The significance of education

EDITOR: For long we have touted far and near the famous Education Revolution. While there are discordant views on the nature of this ‘revolution’, there is no doubt that some strides have been made in the education system under the current administration. However, for far too long ‘education’ has been seen only within certain defined contexts.

Being outside of those delineated bounds of academic education, society has no place for the youth. This is a most detrimental force to any society because it polarizes our youth, then shuffles them to a substandard bracket of society where they eventually whittle away in abject poverty. When a job vacancy is posted in the papers, for example, it calls forth the youths (not just the youths who are merely unemployed and looking for a job), but who have a minimum of five subjects, including Math and English. Society’s subtle message is that these are the parameters within which the youth can be employed. Or, the potential economic value of the youth depends on whether he or she has made certain academic achievements. This, while commendable, does not always lend itself to the context of the employment. Often the matter of ‘having experience’ is and must be taken into question. 

I am not totally dismissing formal academic education as we know it. What I wish to advocate is that not all our youths are the same, and that this one-size-fits-all education system, is archaic and too ‘colonial’, indeed enslavish, and needs a dramatic and visible overhaul. It needs to be truly revolutionized, especially in this era of social advancement, both for the liberation of the minds of our students and the construction of their metaphorical wings. Our students can do much more than have ten CSEC passes at the end of their tenure. It becomes even more glaring when only a minute percentage of them will acquire this examination milestone. And even then, getting employment is not automatic. Education must now be translated to mean passion and livelihood, that is, pursuing what one is passionate about and making a livelihood of it, whether that be in the culinary arts, the performing arts, the visual arts, the literary arts, the musical arts, whatever that passion may be.

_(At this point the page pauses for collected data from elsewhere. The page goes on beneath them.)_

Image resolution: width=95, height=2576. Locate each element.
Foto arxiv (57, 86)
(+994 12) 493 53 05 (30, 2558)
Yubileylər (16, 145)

There are many, many youth who would wish not to be subjected to the burdensome disciplines of certain subjects which they have absolutely no interest in. Subjects which will have no significance to them outside the walls of the institution. Subjects of which the content material will not be remembered in a few years. And because content material is now so readily obtained at the click of a website, formal education is seemingly more and more redundant.

As educators, we must also be pioneers. We must pivot with our reflective lens to this type of education system of which we are a part, and which we have been pedaling for decades, and renew, reinvent and recreate it, or at least, trigger fruitful discussion.